THE RECORDS Block Start
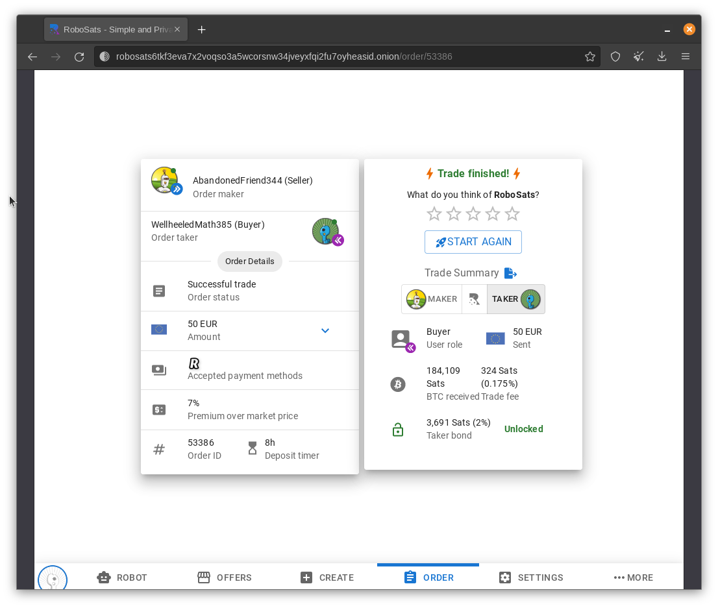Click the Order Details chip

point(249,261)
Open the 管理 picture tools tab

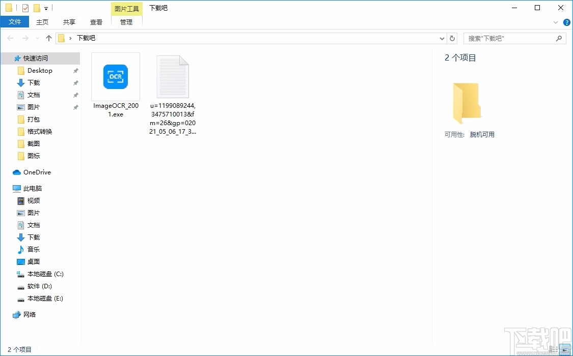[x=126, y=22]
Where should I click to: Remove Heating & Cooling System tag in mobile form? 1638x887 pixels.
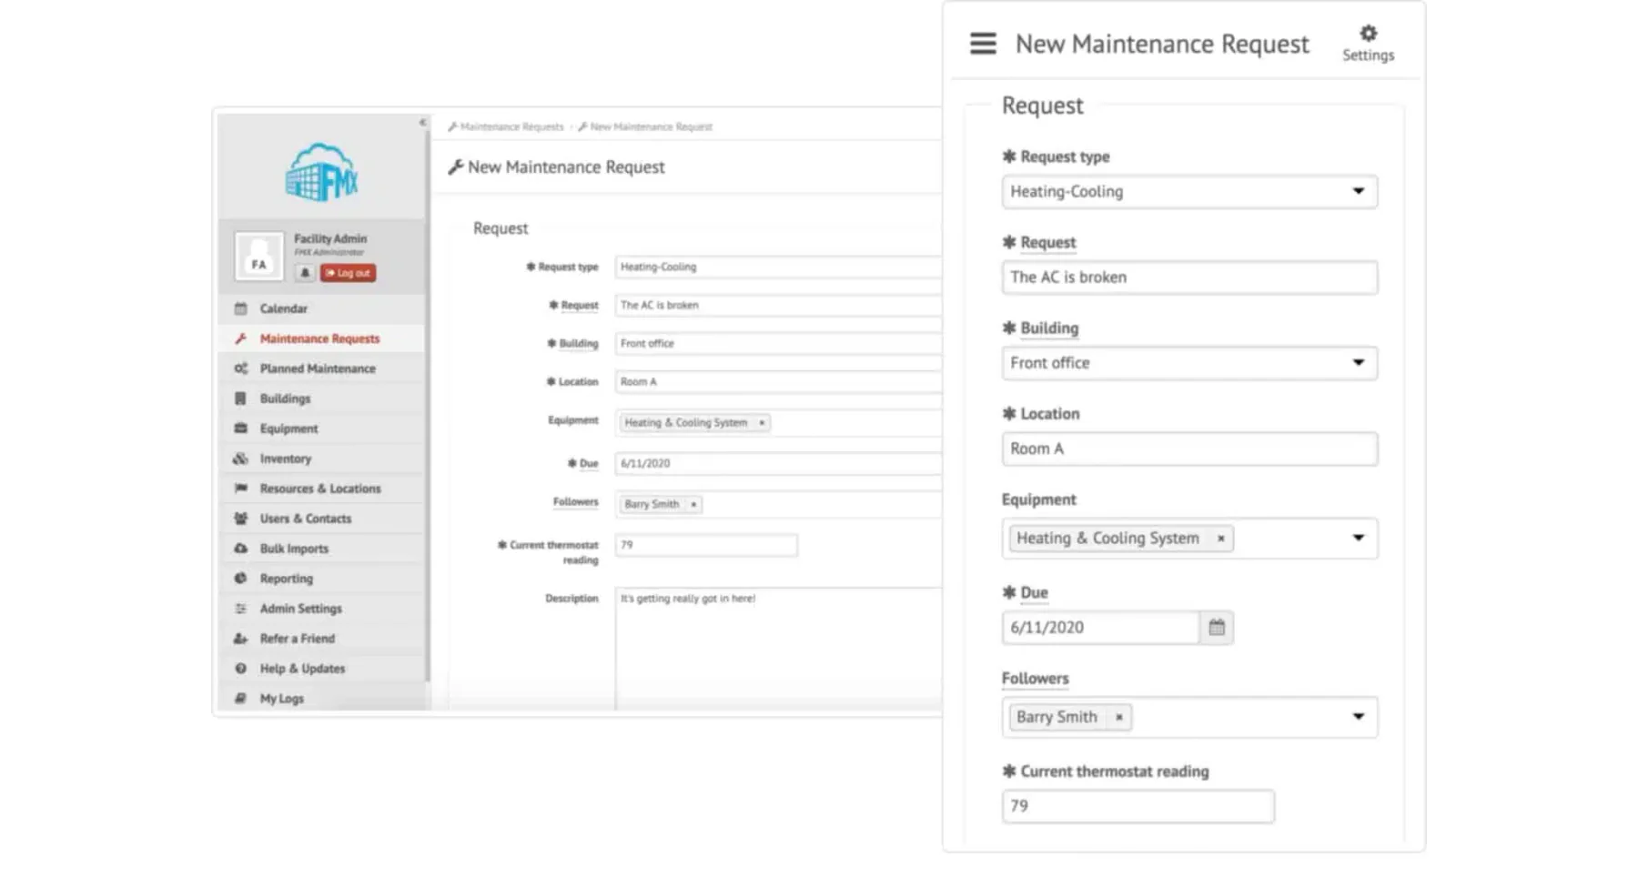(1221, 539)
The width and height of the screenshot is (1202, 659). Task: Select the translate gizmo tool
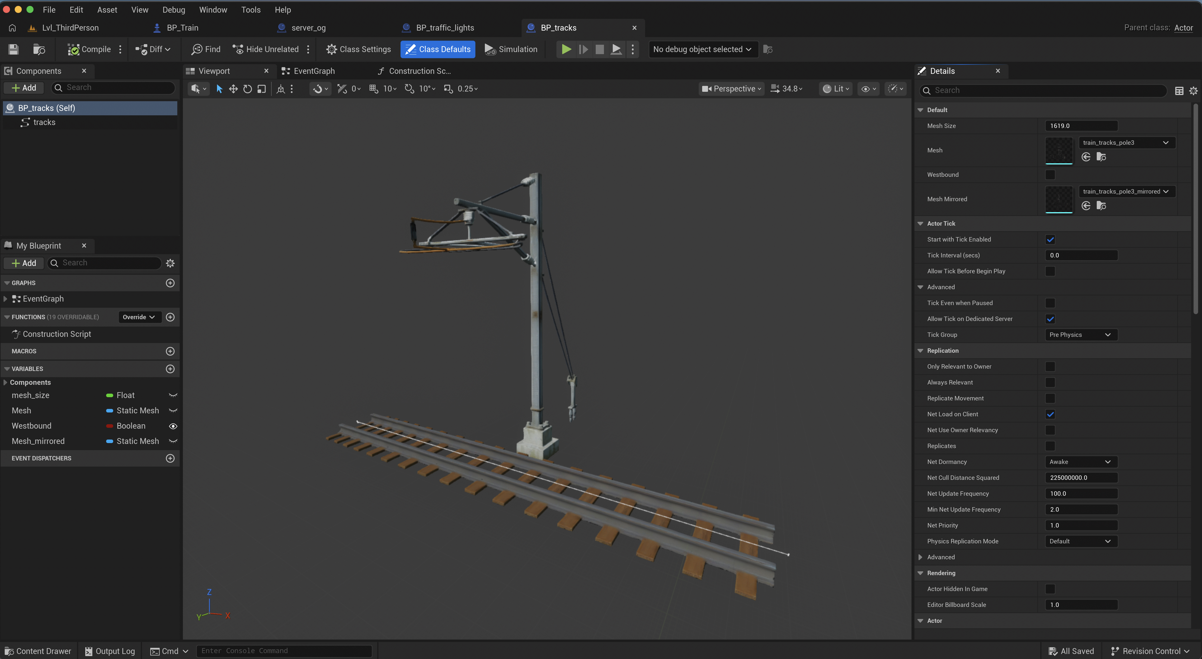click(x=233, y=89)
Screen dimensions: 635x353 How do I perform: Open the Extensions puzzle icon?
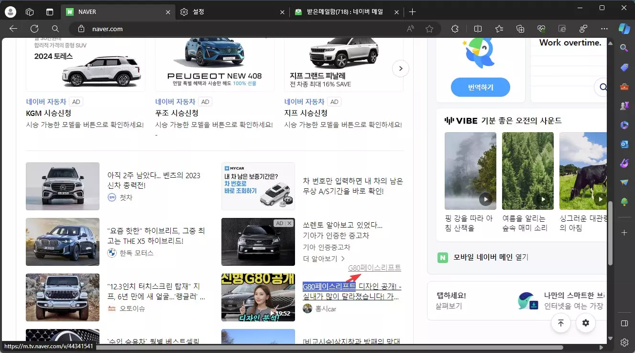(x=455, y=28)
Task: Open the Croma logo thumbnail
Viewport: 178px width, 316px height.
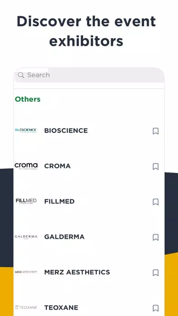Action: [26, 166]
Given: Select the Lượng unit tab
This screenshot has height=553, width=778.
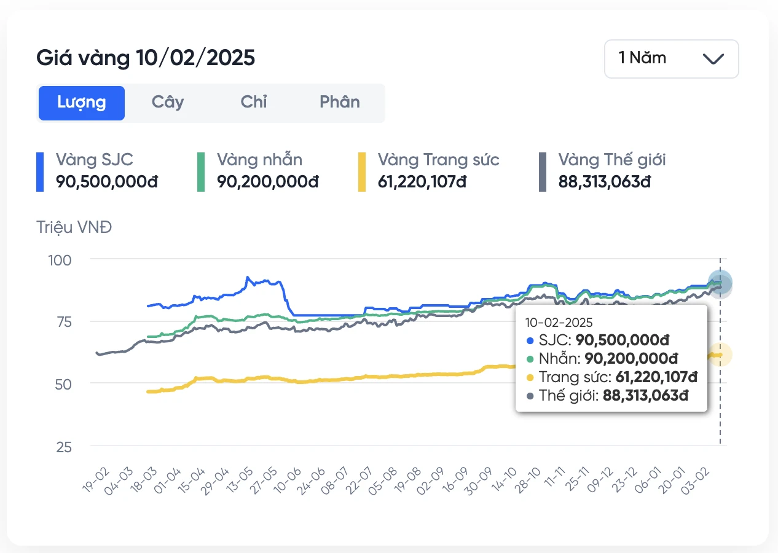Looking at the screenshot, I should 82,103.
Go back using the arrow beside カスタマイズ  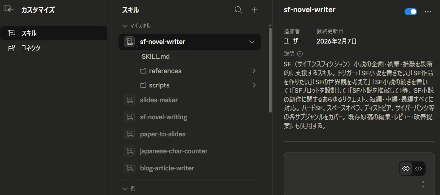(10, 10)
THE RECORDS Block End
> WHAT YOU SHOULD DO
From the records above, copy exactly the stretch from the line holding "Open the 管理 picture tools tab" through the line holding "Task: Open the Croma logo thumbnail", both ends included, without the pictures.

> SOLUTION TO THE EXERCISE
Open the 管理 picture tools tab

[x=126, y=22]
Where should I click to: Remove Heating & Cooling System tag in mobile form? 1638x887 pixels.
(1221, 539)
The width and height of the screenshot is (1202, 659). Task: Select the translate gizmo tool
click(x=233, y=89)
Screen dimensions: 635x353 How do I perform: Open the Extensions puzzle icon?
(x=455, y=28)
Task: Open the Croma logo thumbnail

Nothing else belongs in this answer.